Building back better for all after the earthquaqe in Nepal

Khil Bahadur Rana Magar got back home after the devastating earthquake with support of a EU - UNDP initiative who helped him get his identity papers and a roof over his head. Photo: UNDP Nepal

UNDP’s Comprehensive Disaster Risk Management Programme was able to help visually-challenged Khil Bahadur from Sindhupalchowk acquire both his identity papers and a roof over his head after the earthquake through the Resilient Communities Through Building Back Better project funded by the Humanitarian Aid department of the European Commission.

Khil Bahadur Rana Magar had been working as a laborer in Gulmi in Nepal’s west when he lost his vision five years ago. For the 28-year-old Khil Bahadur, who was originally from Irkhu in Sindhupalchowk, and whose entire family had perished when he was but a little boy—compelling him to move to Kathmandu and then onto Gulmi to start working in construction at the young age of 14—the disability served to further narrow his already-limited prospects. “It was a dark time,” he remembers. “When you have so little, and even that gets taken away from you, it’s almost impossible to bear.”

Still, Khil Bahadur did his best to stay afloat where he was for the next few years, but when the earthquake struck in 2015, he felt it was the last straw: he had to return home. With the support of a kindly teacher he’d made the acquaintance of in Gulmi, he managed to get back to his native district, one of the worst-affected in the disaster. Here, he came face to face with the wreckage of his own house—a two-storey stone-and-mud masonry structure with a Banmara roof that had already been dilapidated by years of neglect, and was now irreparably damaged by the quake. Hoping for some positive news on reconstruction assistance soon, Khil Bahadur sought shelter at a temporary structure his cousin had put up, and lived on food donated by the villagers, biding his time, like so many others around the country.

Despite the presence of numerous organizations in Irkhu, support was not easy to come by for Khil Bahadur, though. He did not have a citizenship card or indeed other documents, and had not been able to enrol himself into the National Reconstruction Authority’s list of earthquake victims and was therefore deprived of the compensation being distributed. He was very close to despair.

Fortunately, UNDP’s Comprehensive Disaster Risk Management Programme had been conducting ward and VDC-level consultation meetings in the area as part of the Resilient Communities Through Building Back Better project, funded by the Humanitarian Aid department of the European Commission (ECHO), and geared at identifying the most vulnerable citizens to be made recipients of Technology Demonstration Houses (TDH). These TDHs were designed with the purpose of not just providing homes to those who had lost their in the disaster, but also to raise awareness regarding safer reconstruction practices, illustring to visitors the possibility of building structures with technology that is both cheaper and more resilient to disaster, among other features.
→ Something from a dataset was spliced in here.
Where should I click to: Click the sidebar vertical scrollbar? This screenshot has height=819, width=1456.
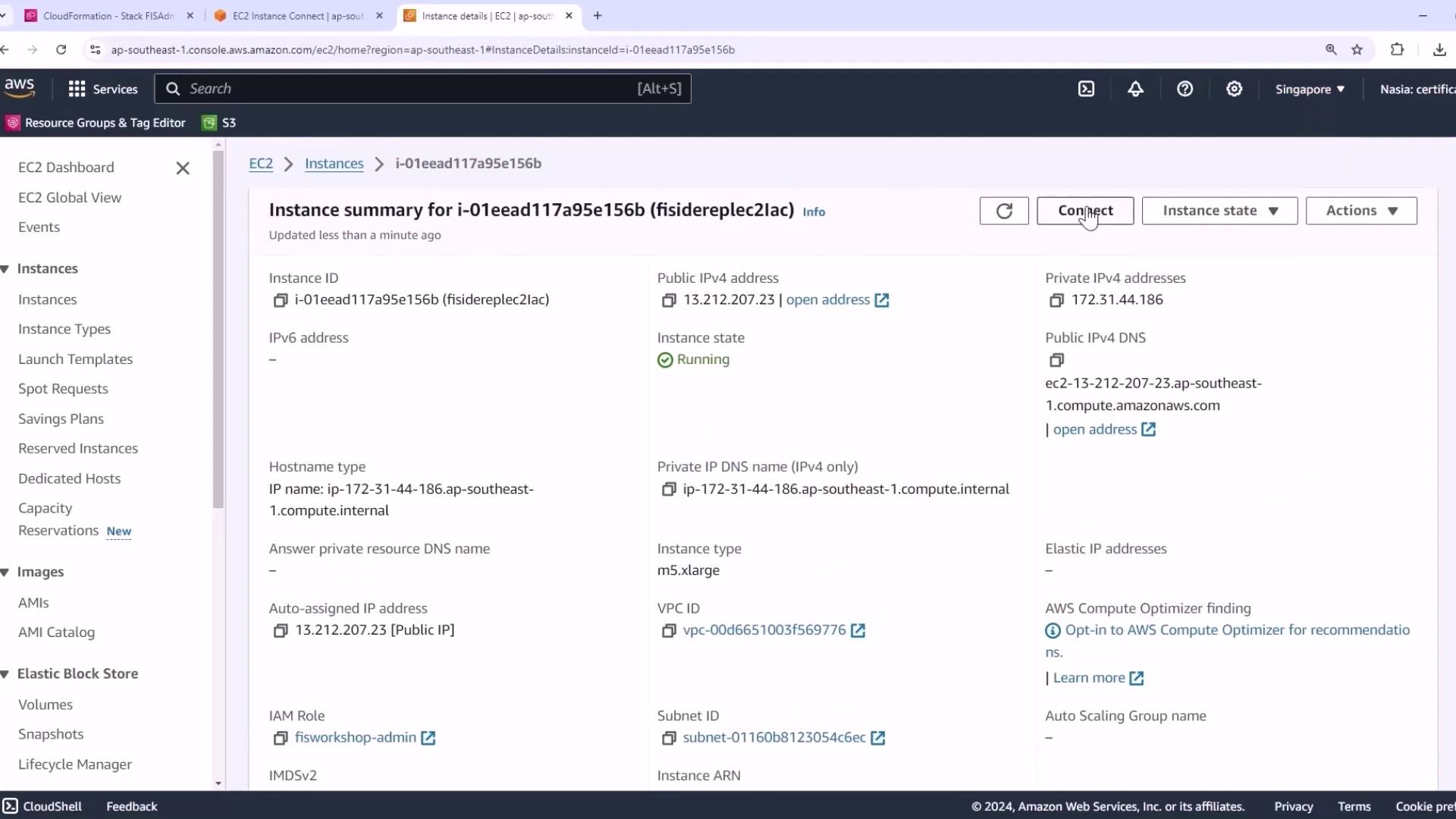pos(218,326)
And Khil Bahadur was strongly recommended by local authorities for inclusion among the beneficiaries, alongside four others from Irkhu.

Of course, there was still the question of the absent citizenship papers, which threatened to complicate the process of getting an agreement signed between him and the project. But the project was prepared: UNDP advocated on his behalf, partaking in a series of consultations with the VDC office, the District Administration Officer and members of the local community regarding his case, exertions that eventually bore fruit: Khil Bahadur now had his citizenship card, and there was nothing standing between him and a brand new home.

Construction got underway in January 2016, with 11 local masons—five of whom were women—contributing their efforts as part of an on-the-job training, under the supervision of the project team, which included technicians. And when it became apparent that Khil Bahadur did not have much building material lying around that could be reused, fellow locals stepped up and provided what assistance they could—11 households gave timber, 13 offered snacks to the workers for 45 days, and others helped with quarrying stones and transporting other construction necessaries—in what proved a heartwarming display of community spirit.

For the 50 or so days that the construction of the TDH took, Khil Bahadur would visit the site, listening with wonder at the sounds around him, trying to gauge from them what was happening, the status of the structure. “I can’t convey how eager I was, how happy those noises made me,” he says. “Every day, it was like they were laying together my hopes, block by block, and I couldn’t wait to see the final result.”

The TDH was finally complete, a single-storey building constructed with stone-mud masonry applying containment reinforcement (CR) system technology to amp up its quake resilience. The inner walls were mud plastered and the verandah and front yard levelled. Khil Bahadur couldn’t be prouder of his new home, which he will be moving into soon. “I feel safe here,” he says. “And I hope others will take comfort from the fact that it is possible for even us poor folks to better prepare ourselves for another disaster with this technology.”

Of course, Khil Bahadur knows that he is still to find a way to sustain his livelihood, and is considering using his musical skills—he sings, and plays the maadal and harmonium—to earn a living. Despite still being unsure about what the future holds for him, he says his burdens have been lessened considerably by the support UNDP has afforded him. “I now have proof of my identity and a solid roof over my head—it’s far more than I could’ve imagined having not too long ago.”